# [Exercise]
Please reproduce exactly, and only, the line containing "Viewport: 1388px width, 747px" and every line after it to the end of the records below, leaving out all pictures.

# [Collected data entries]
▼

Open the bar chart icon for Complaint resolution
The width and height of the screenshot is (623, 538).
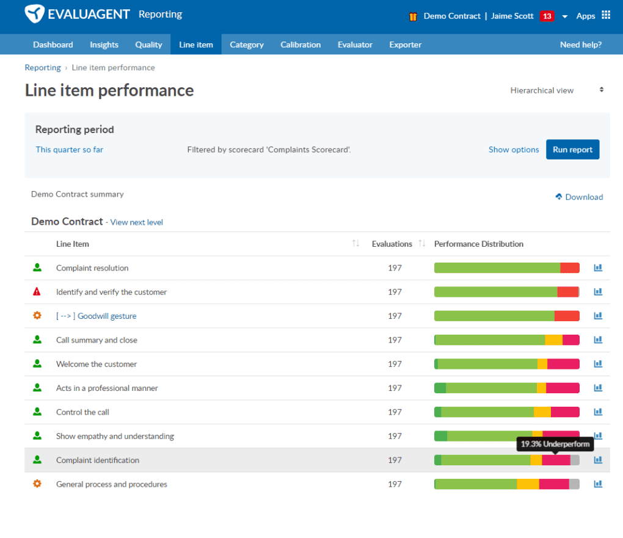[x=597, y=267]
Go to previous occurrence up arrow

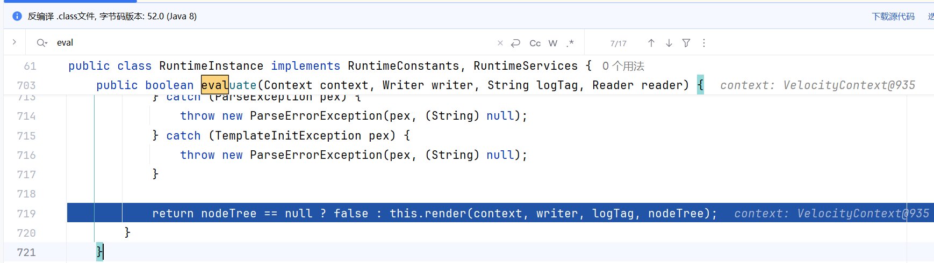tap(651, 43)
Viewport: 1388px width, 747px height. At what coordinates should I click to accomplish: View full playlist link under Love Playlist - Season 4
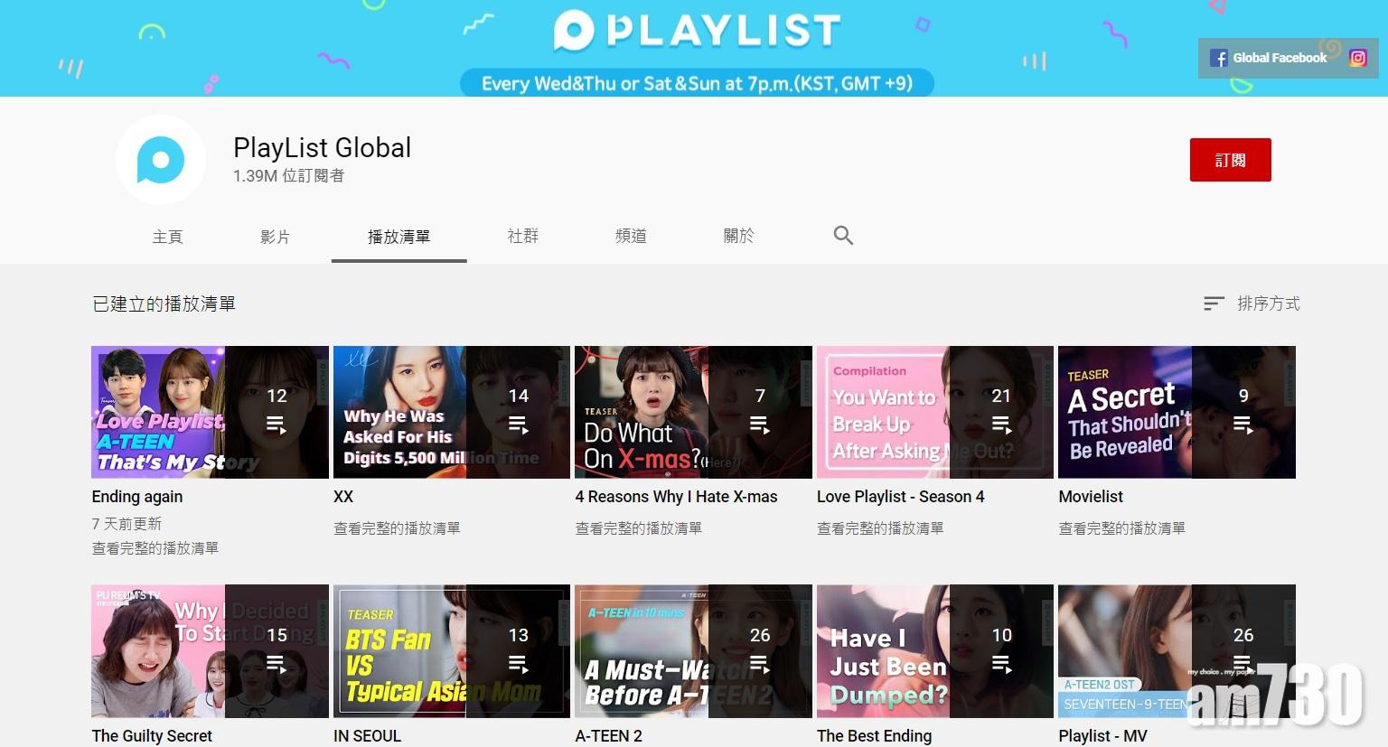click(879, 528)
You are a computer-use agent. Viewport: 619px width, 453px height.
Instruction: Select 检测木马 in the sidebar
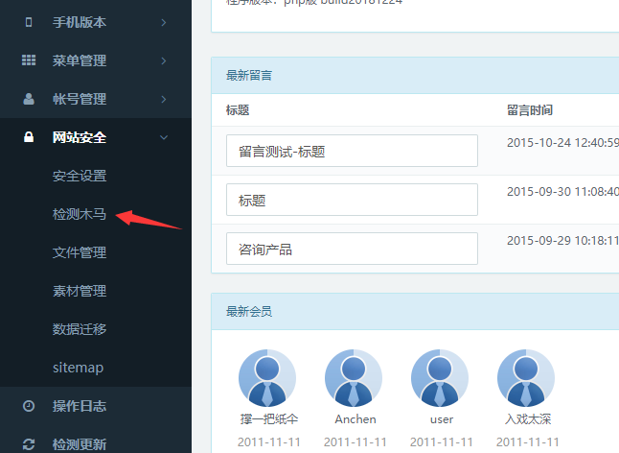click(x=80, y=214)
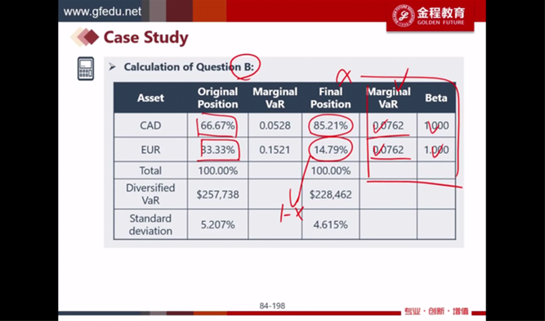The height and width of the screenshot is (321, 545).
Task: Click the page number 84-198
Action: coord(272,305)
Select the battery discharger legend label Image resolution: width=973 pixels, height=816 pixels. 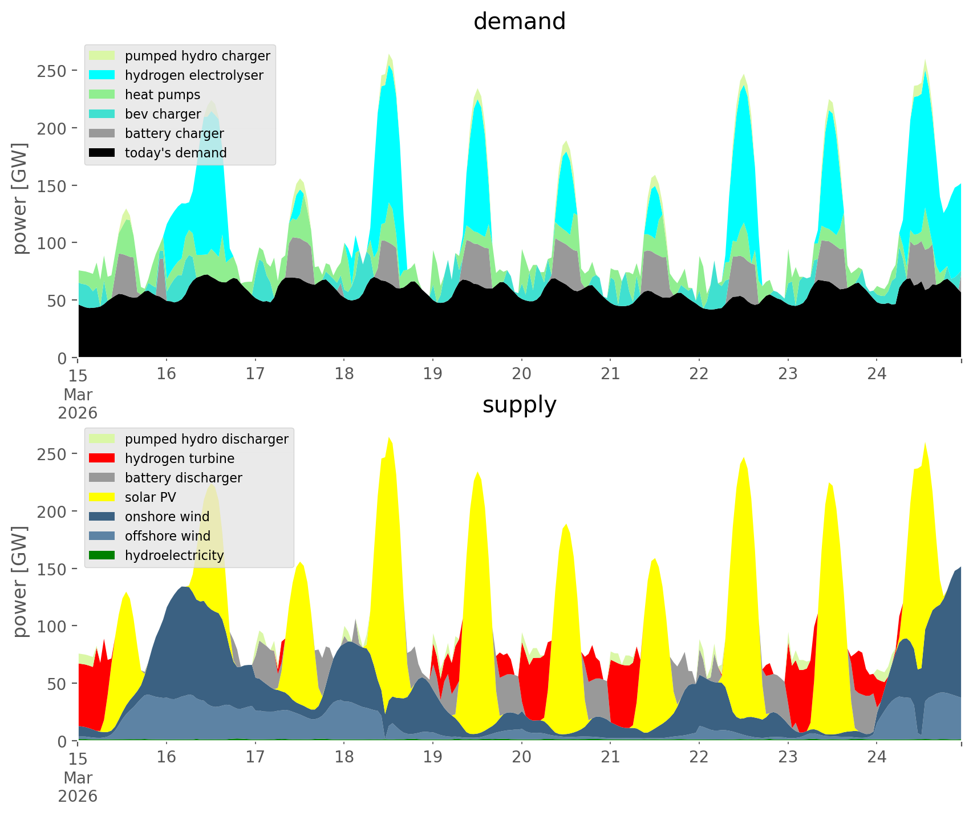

▲

# [Solution to this exercise]
Viewport: 1388px width, 747px height. At what coordinates should I click to accomplish: View full playlist link under Love Playlist - Season 4
click(879, 528)
You are a computer-use agent. Viewport: 619px width, 453px height.
Instruction: Select 检测木马 in the sidebar
click(x=80, y=214)
The height and width of the screenshot is (321, 545).
Task: Click the page number 84-198
Action: coord(272,305)
Select the battery discharger legend label Image resolution: width=973 pixels, height=816 pixels. 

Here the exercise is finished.